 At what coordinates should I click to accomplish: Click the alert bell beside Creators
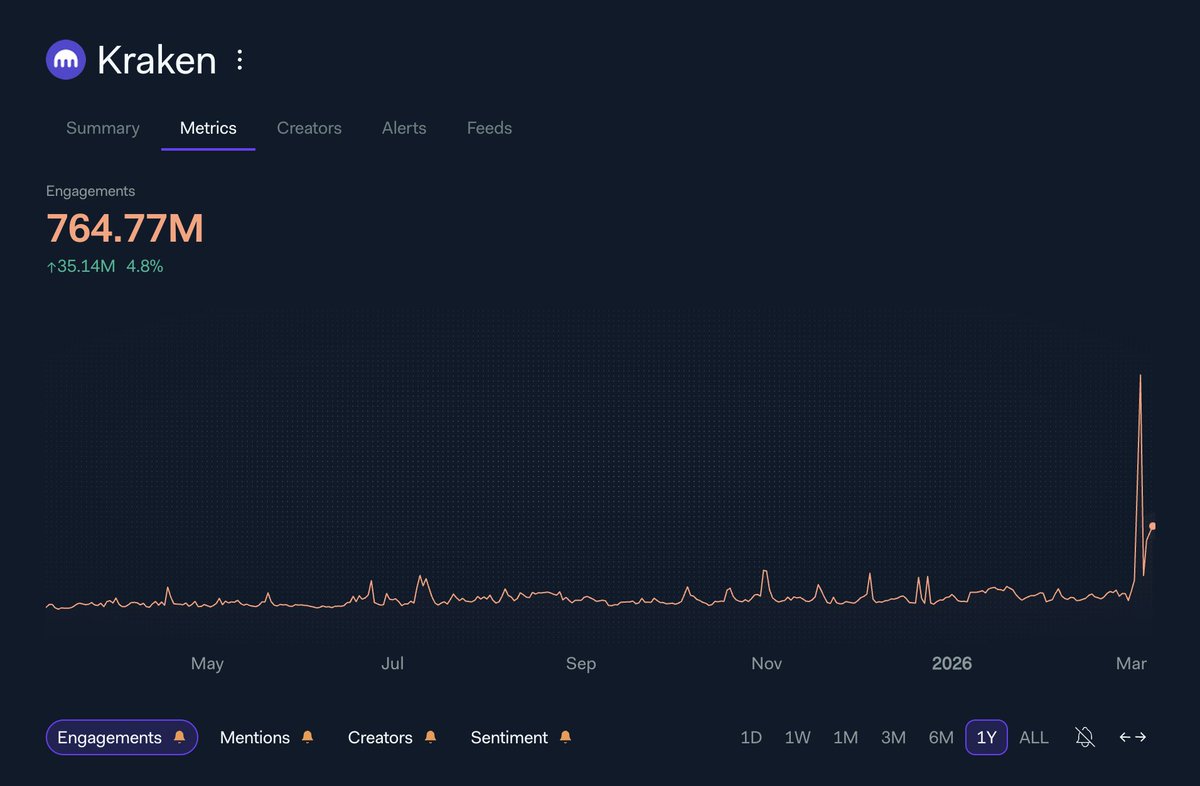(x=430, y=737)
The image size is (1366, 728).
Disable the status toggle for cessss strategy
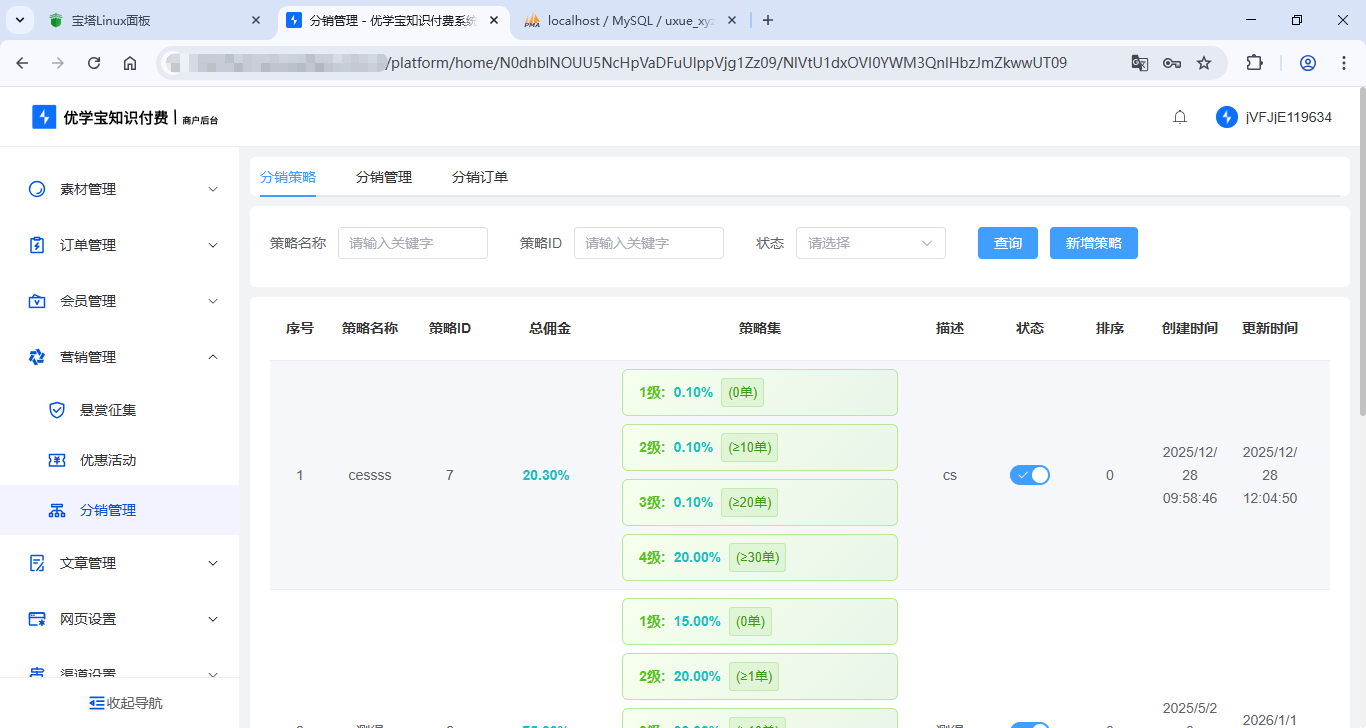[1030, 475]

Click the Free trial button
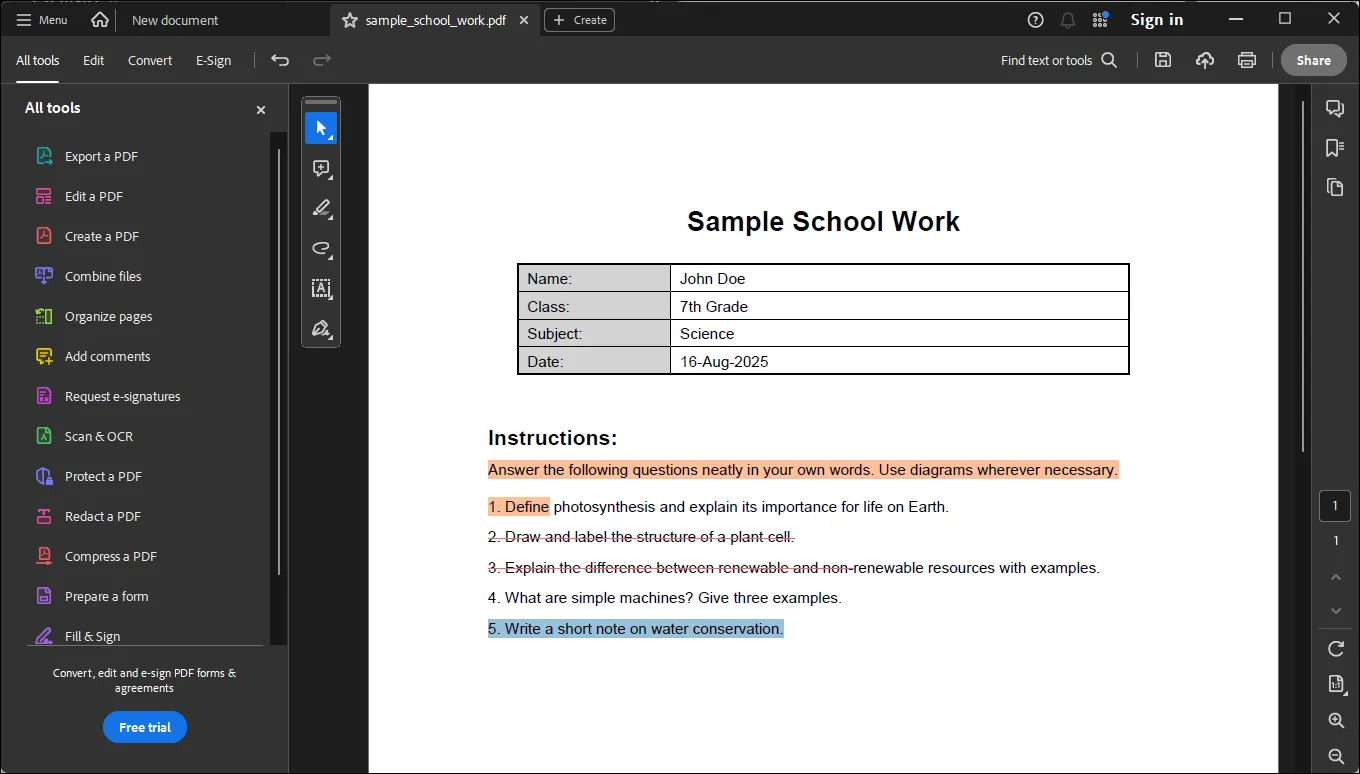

- What to do
Give back each line above verbatim, dropping every picture.

- Task solution
 At what coordinates should I click to accomplish: Click the alert bell beside Creators
(x=430, y=737)
The image size is (1366, 728).
Disable the status toggle for cessss strategy
[1030, 475]

Click the Free trial button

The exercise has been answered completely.